Performance of a resistive micro-well detector with capacitive-sharing strip anode readout

Abstract

The present study is carried out to demonstrate a new type of high-performance readout structure with low readout channel count developed for large-area micro pattern gaseous detectors. The structure exploits capacitive coupling between a vertical stack of 5 μ m thick copper pad layers sandwiched between 50 μ m thick polyimide foils to simultaneously transfer and spread the avalanche charges from the gaseous detector’s amplification structure to several strips or pads in the anode readout plane. The unique feature of the lateral spread of the avalanche charge size on several readout strips or pads is possible owing to well-defined configuration and sizes of the pads in layers of the vertical stack. This is known as a “capacitive-sharing” readout structure and this opens the door for high spatial resolution performance with low readout channel counts for large-area Micro Pattern Gaseous Detectors.
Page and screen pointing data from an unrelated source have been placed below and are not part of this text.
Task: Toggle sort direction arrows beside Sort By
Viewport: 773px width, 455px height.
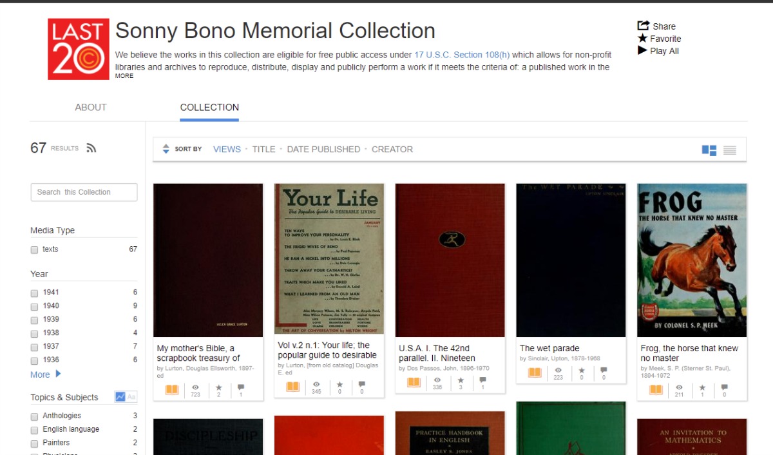Action: 166,149
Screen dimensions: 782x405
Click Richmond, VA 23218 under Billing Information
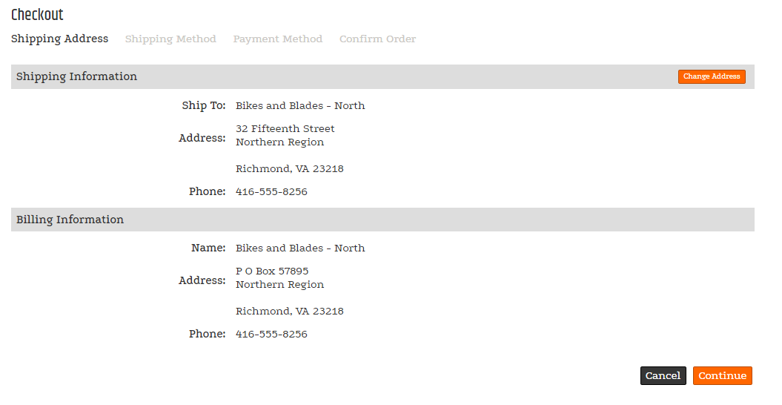[x=290, y=312]
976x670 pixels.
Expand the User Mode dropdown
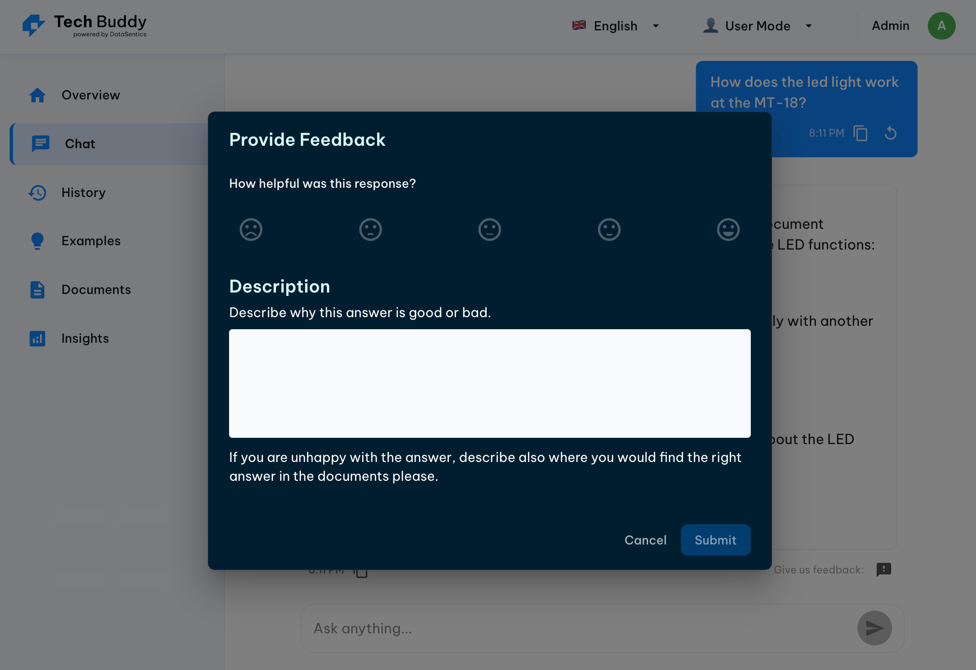[758, 26]
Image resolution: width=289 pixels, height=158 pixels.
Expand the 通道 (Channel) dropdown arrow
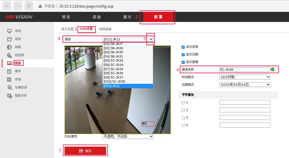pyautogui.click(x=151, y=39)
Capacitive-sharing readout structures are fabricated using standard printed circuits boards manufacturing process. The concept is highly versatile as it can easily be implemented in any type of Micro Pattern Gaseous Detector’s amplification structure (Gas Electron Multipliers, micro-mesh gaseous structures, resistive micro-well detectors) and with a wide range of readout patterns (pads, strips, zigzags etc.). The technology also has a high degree of flexibility in terms of readout segmentation (pads or strip) pitch, with minimum impact on spatial resolution performances. The present study provides a detailed description of the capacitive-sharing readout concept and discusses a small resistive micro-well detectors prototype assembled with a two-dimensional capacitive-sharing strip readout structure as a proof of concept and with strip pitch of 800 μ m in both X and Y direction. The prototype was characterized in electron beam in the Hall D Beam Test setup at Jefferson Lab and a spatial resolution of (60 ± 1) μ m was achieved for both X and Y strips with an efficiency of (98.0 ± 0.9) % at the plateau and a signal arrival time jitter between neighboring strips less (6.00 ± 0.04) ns. Finally, we explore new ideas to expand the concept of capacitive-sharing readout structures to large particle detectors for future large scale particle physics experiments.